- [TASK TO COMPLETE]:
Nothing but the lines from the one containing "Sort by the Symbol column header" to the end of the data should be copied, exactly, and the pictures stay out.

- [AVAILABLE DATA]:

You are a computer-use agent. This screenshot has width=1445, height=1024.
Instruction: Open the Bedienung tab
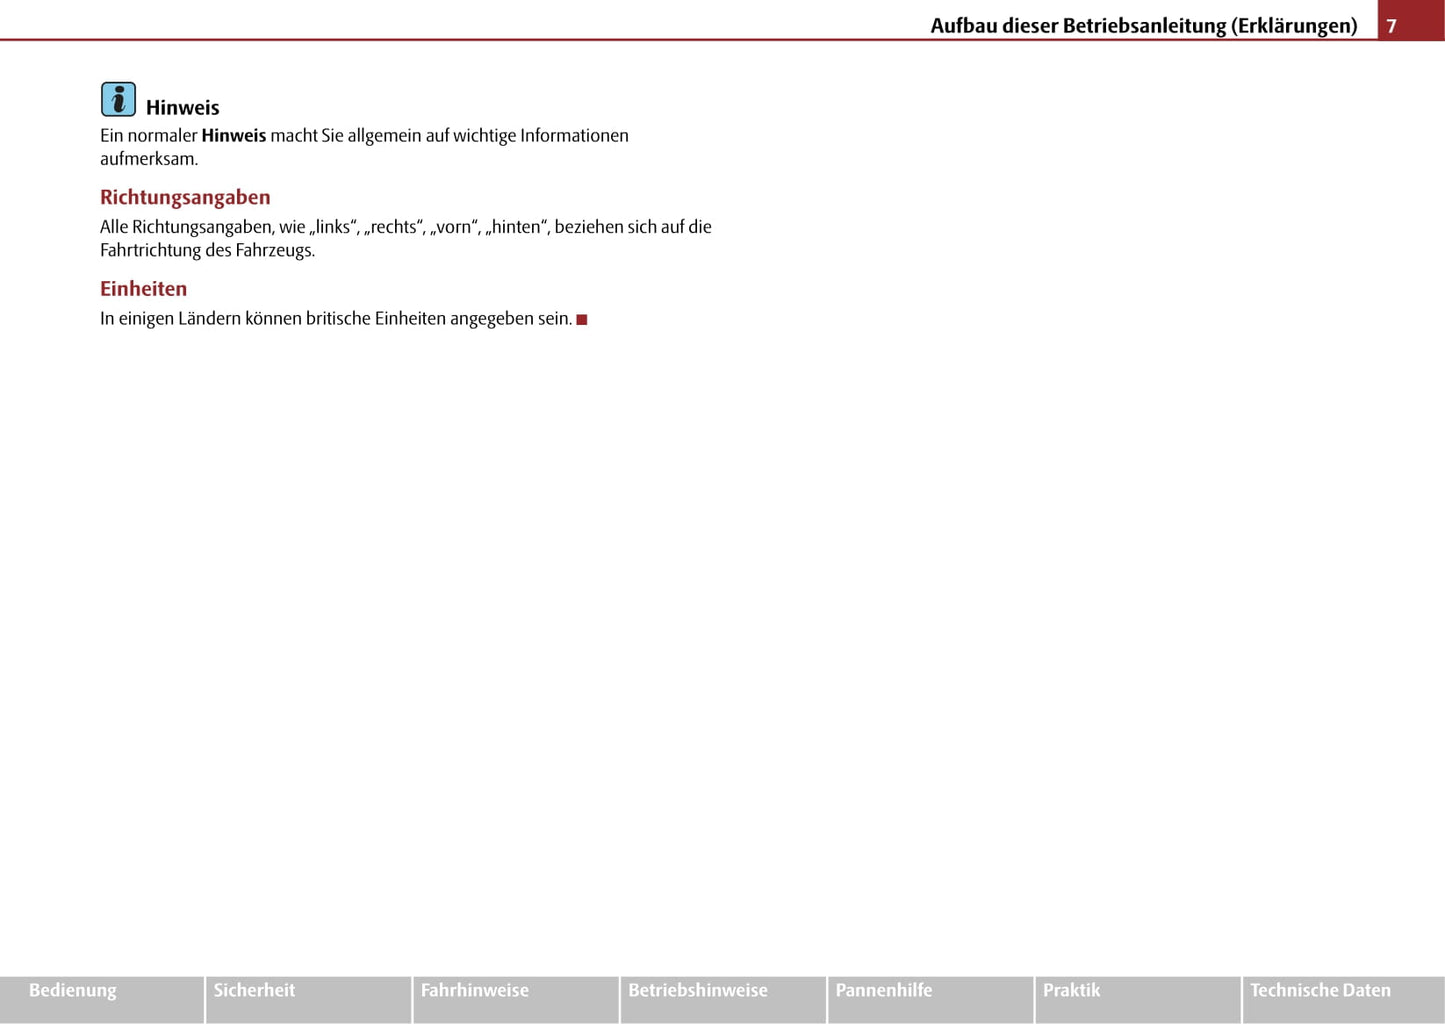click(x=73, y=990)
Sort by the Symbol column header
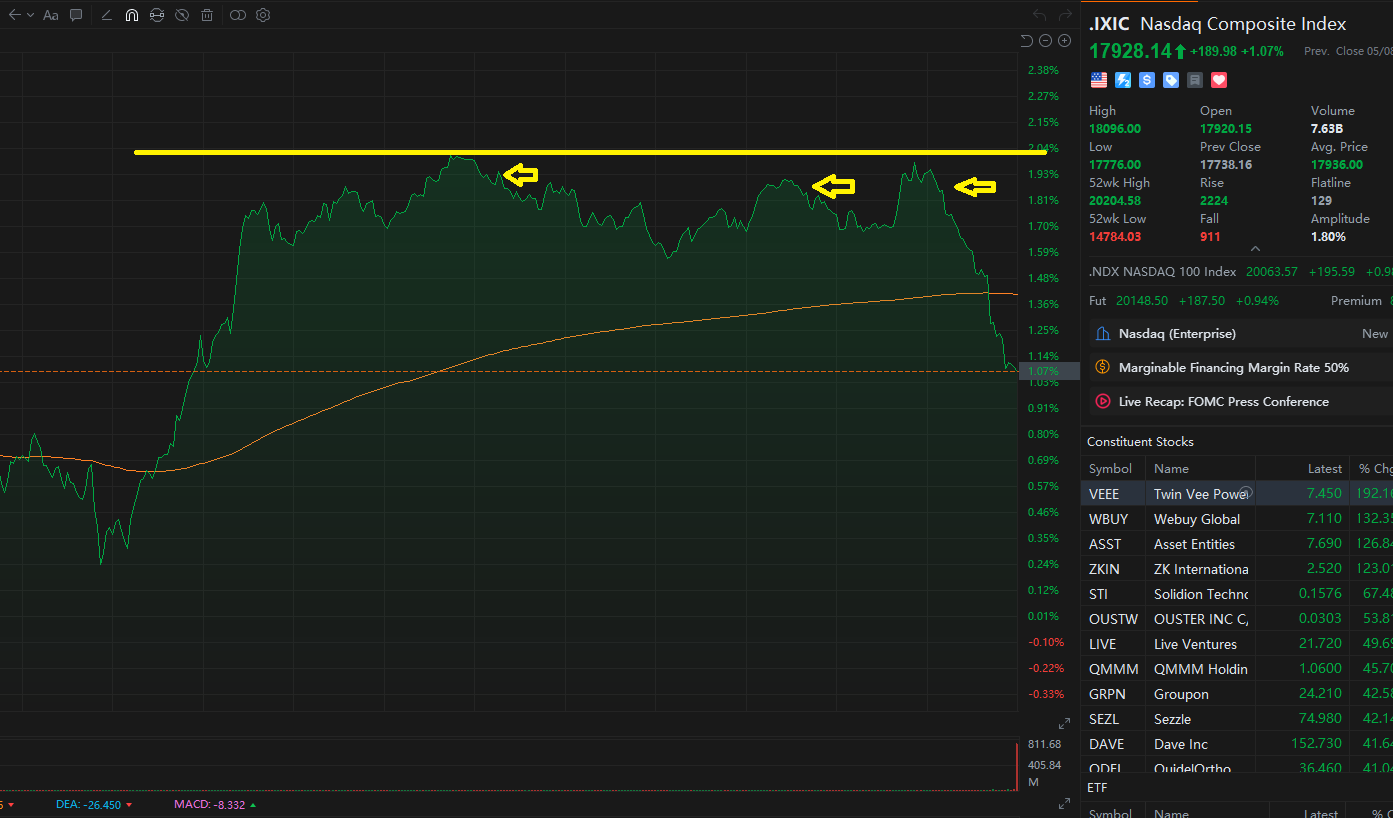The height and width of the screenshot is (818, 1393). click(1110, 469)
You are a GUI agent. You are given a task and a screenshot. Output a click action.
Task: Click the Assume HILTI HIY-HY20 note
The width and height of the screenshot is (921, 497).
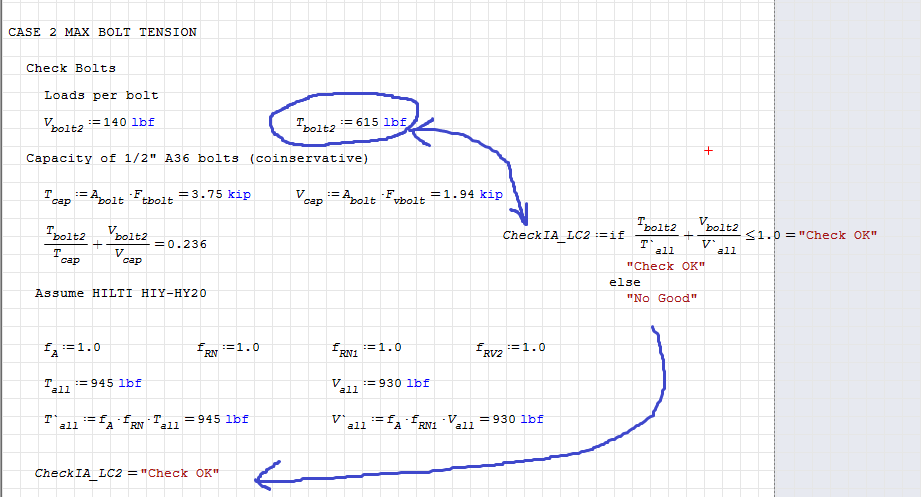pos(121,293)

- [SOLVED PROBLEM]:
Sort by the Symbol column header
The height and width of the screenshot is (818, 1393). click(1110, 469)
You are a GUI agent. You are given a task and a screenshot. Output a click action.
Task: Click the Assume HILTI HIY-HY20 note
The width and height of the screenshot is (921, 497).
pos(121,293)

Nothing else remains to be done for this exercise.